Most money in circulation today only exists because someone took out a debt from the banking system, which promptly created the money from nothing. The simple way to express this is it is just like giving someone an IOU: If you want to trade with someone and you have nothing you can promise them something in return – so your promise is a debt to the person who gave you something of value in return for your promise. This is the concept of debt money.
Alternatively we can have money that is based on the value of something that is stored away. For example at one stage money used to be issued when you stored gold in a ‘bank’ (a bank being a store where things of value could be kept). Let’s call this ‘banked asset money’ – when you give the money to someone, they effectively become the new owner of the item kept in store.
I’ve commented on the problems of debt – that you become endebted to someone, you owe them and you are therefore controlled to some respect by the need to pay them off.

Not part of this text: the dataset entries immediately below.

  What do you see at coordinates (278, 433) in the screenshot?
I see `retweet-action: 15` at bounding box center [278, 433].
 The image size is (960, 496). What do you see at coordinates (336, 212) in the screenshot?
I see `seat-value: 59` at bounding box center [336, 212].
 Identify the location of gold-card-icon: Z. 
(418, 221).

However, most of our money in circulation is based on debt, by holding some money you are either in debt to someone (because the money is a loan) or someone else is (because the money is a loan).
It is my preference to not owe the loan myself, but to hold money that exists because someone else took out a loan and spent it and the money came to me (eventually). Is this a tacit acceptance of debt? Hmmm. I’m not sure that it is, but how about using ‘banked asset money’ where there is no debt at all?

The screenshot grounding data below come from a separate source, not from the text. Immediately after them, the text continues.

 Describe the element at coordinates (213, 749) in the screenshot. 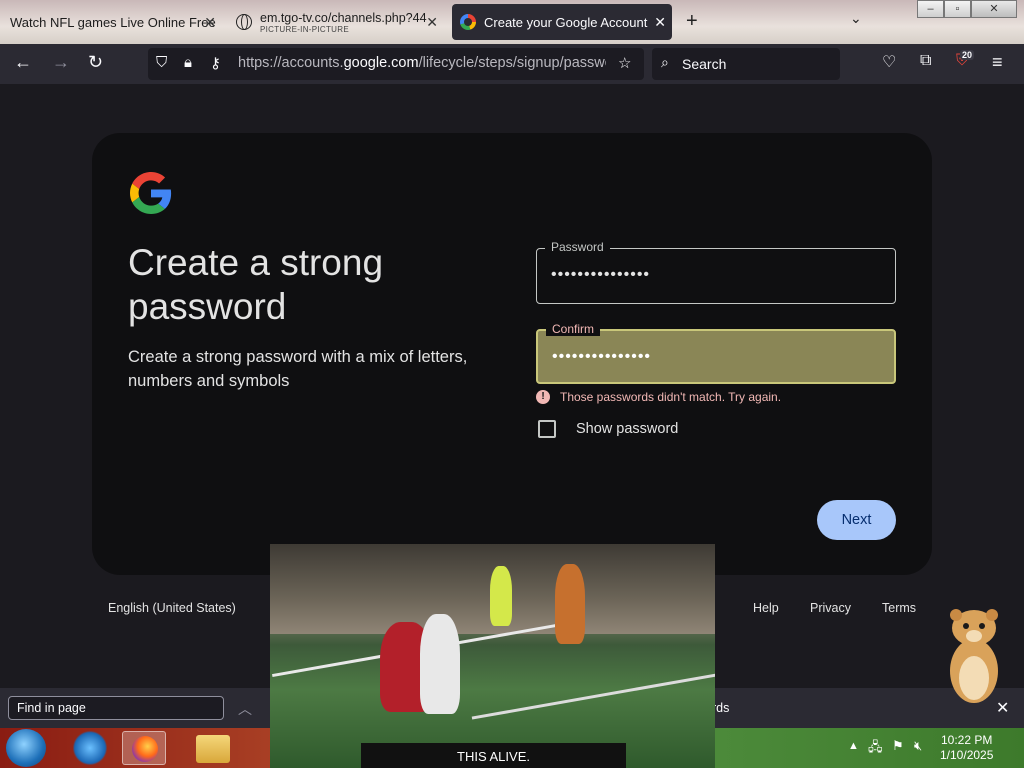

I see `file-explorer-icon` at that location.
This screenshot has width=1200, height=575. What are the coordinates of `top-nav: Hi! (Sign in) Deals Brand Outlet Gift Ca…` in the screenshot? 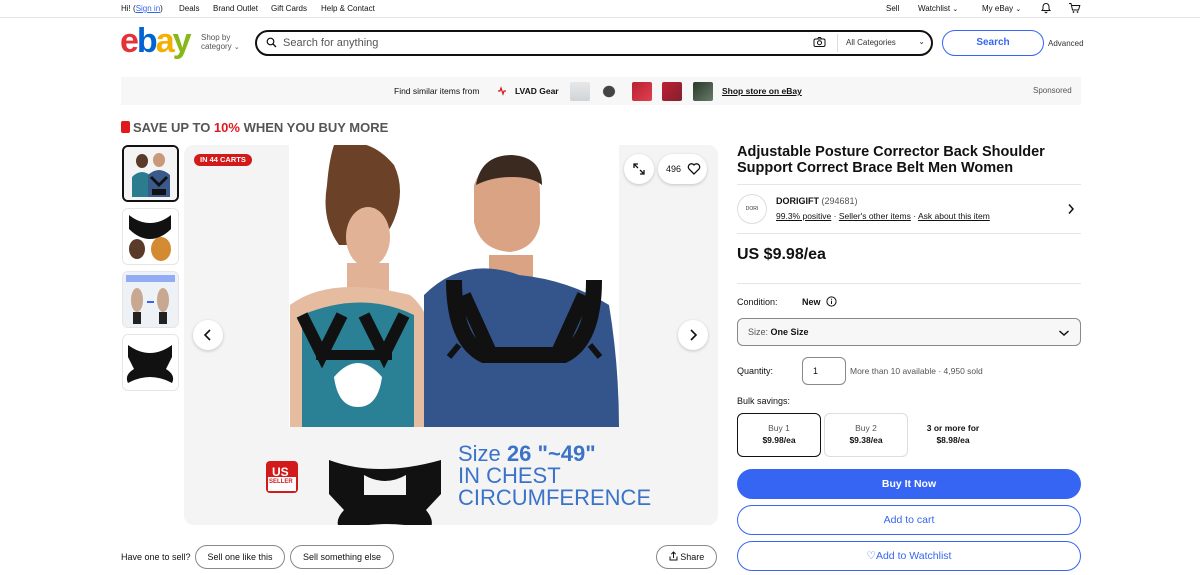 It's located at (600, 9).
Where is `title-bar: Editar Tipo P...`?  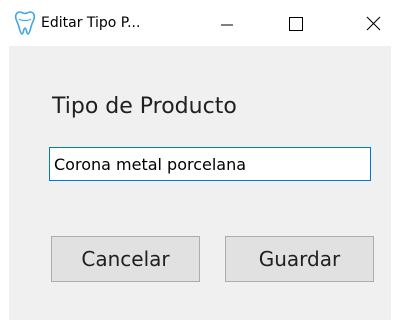 title-bar: Editar Tipo P... is located at coordinates (202, 23).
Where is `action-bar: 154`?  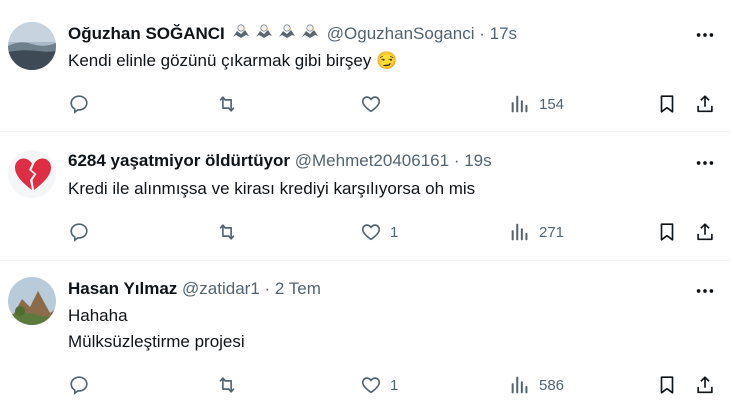 action-bar: 154 is located at coordinates (365, 104).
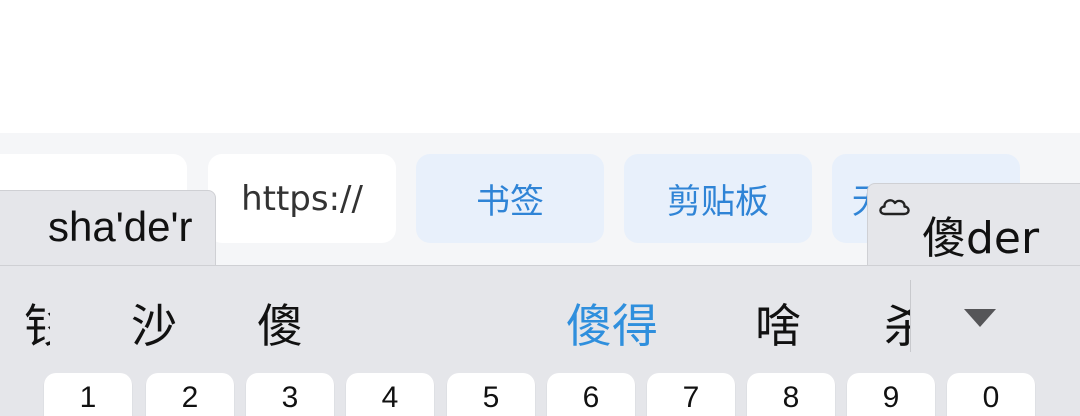 This screenshot has width=1080, height=416. I want to click on cloud-prediction-text: 傻der, so click(981, 238).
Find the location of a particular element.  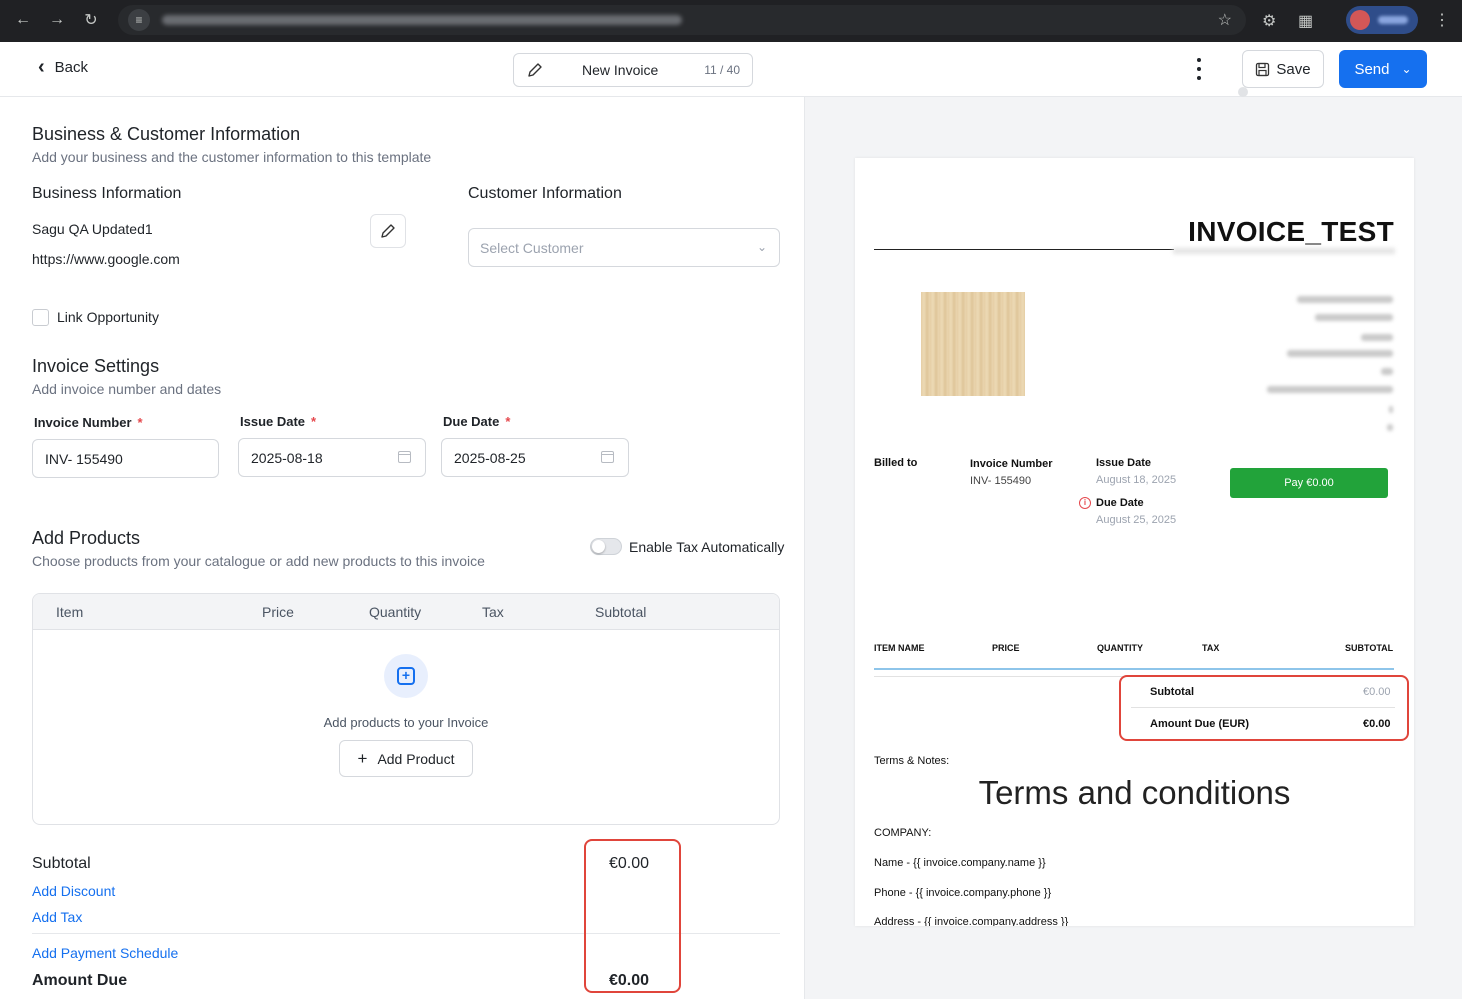

invoice-number-value: INV- 155490 is located at coordinates (84, 458).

The problem with ‘banked asset money’ is that there are loads of assets sitting in a bank doing nothing! Rather unproductive and inefficient. In this scenario it costs a lot more to have money because of the overheads of storage and the fact that stored stuff doesn’t get very well used.
I just had an email in about gold and the ethical problems of gold production. Much gold is basically stolen from the people of the country that it was mined in and also a lot of pollution is produced to create gold. If you have gold based money you are necessarily causing gold to be mined – as if you mine some gold you can exchange it for money. Using precious things as money tends to stop that material being used for useful purposes as it has an exchange value far in excess of its useful value (value to do something useful).

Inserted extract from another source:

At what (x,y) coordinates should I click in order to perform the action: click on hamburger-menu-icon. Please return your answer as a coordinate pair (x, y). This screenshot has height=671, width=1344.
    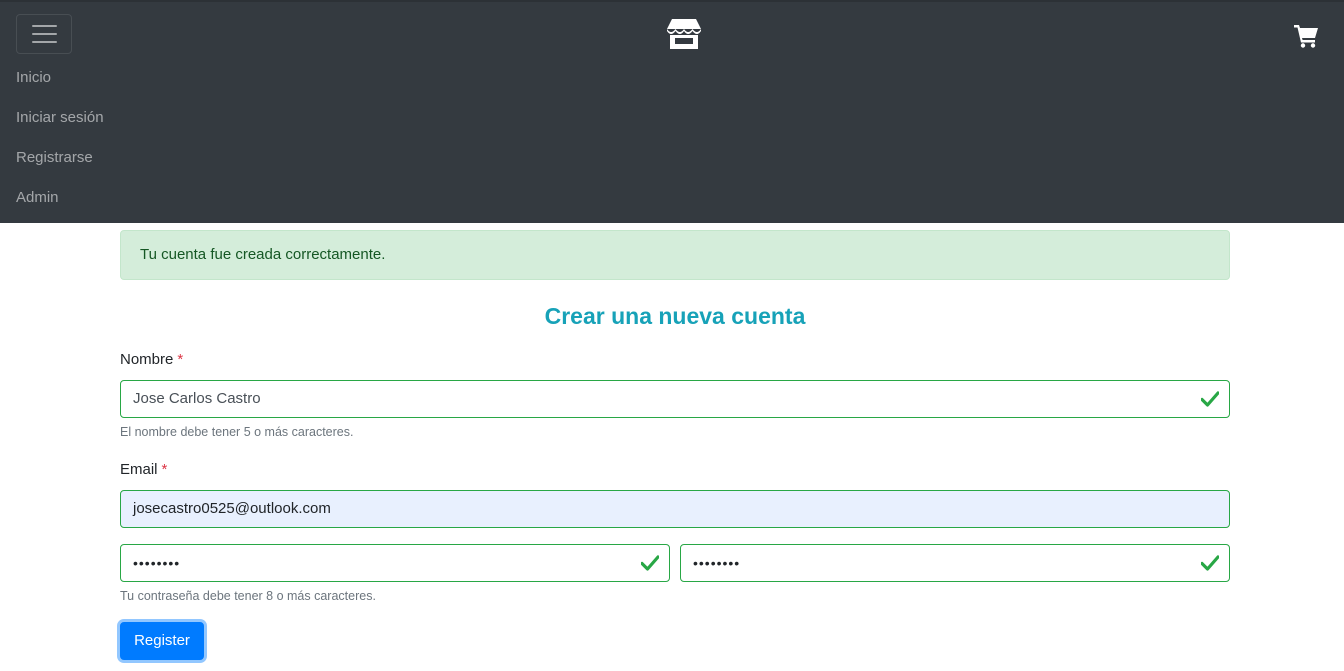
    Looking at the image, I should click on (44, 26).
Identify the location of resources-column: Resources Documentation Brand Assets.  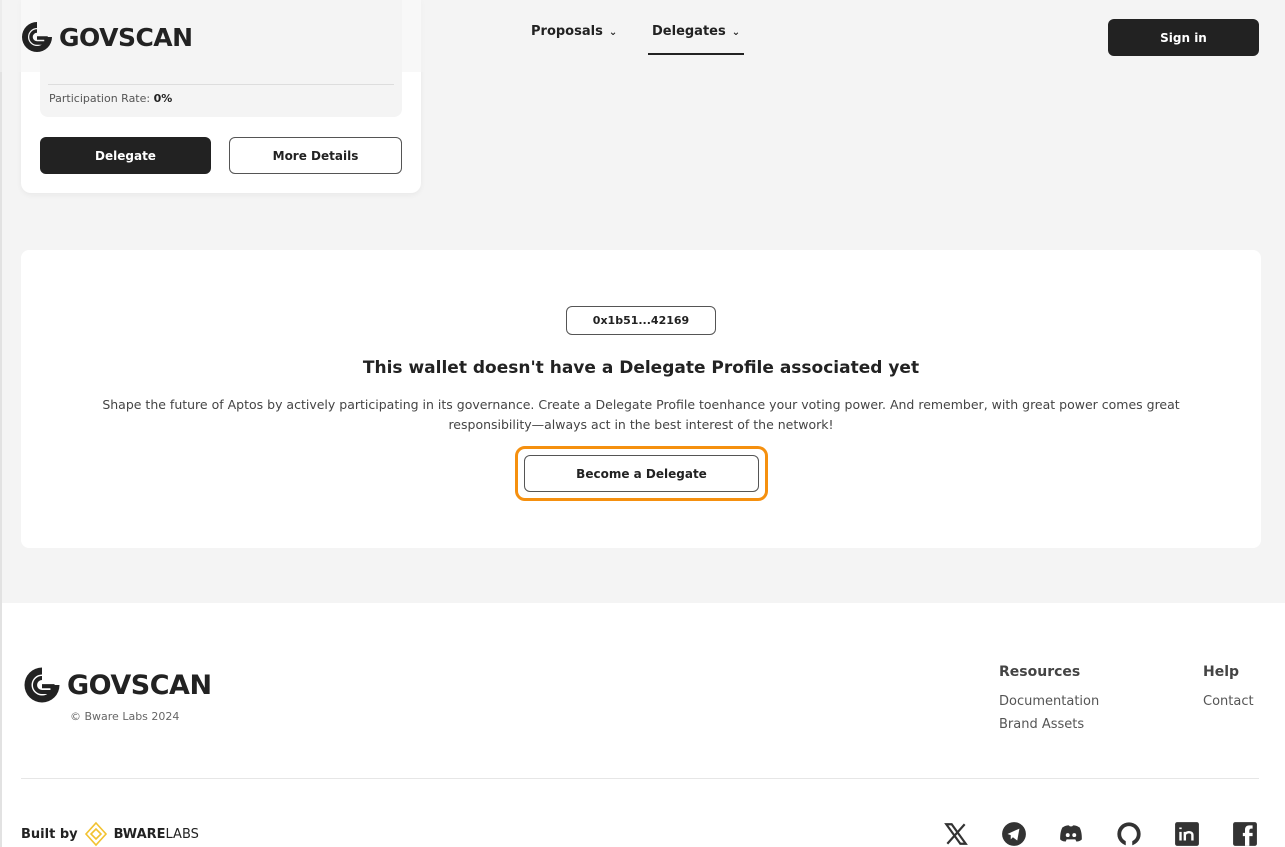
(1049, 702).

Most gold spends its time being valuable either as ingots or as jewellery (which has status because of its value) – only a small proportion of gold spends its time being useful – perhaps in electronic goods or dental fillings. (I’m basing this judgment of how gold is used based on this info: http://www.goldsheetlinks.com/production2.htm which states there is probably 3/4 of an ounce of gold per person and I reckon that an average person does not typically use that much gold for utilitarian purposes – I know that I have some electronics, but it won’t have that much gold in – therefore most gold must be used as a store of value instead.)
If gold is used to back money then we are poorer because it reduces the amount of gold being used for more useful purposes that would make us wealthier (in a practical way).
Storing grain instead of gold isn’t an ideal answer for ‘banked asset money’ either as storing grain has costs, unless you happen to be storing it anyway.
So using asset based currencies aren’t necessarily the right answer to the debt question.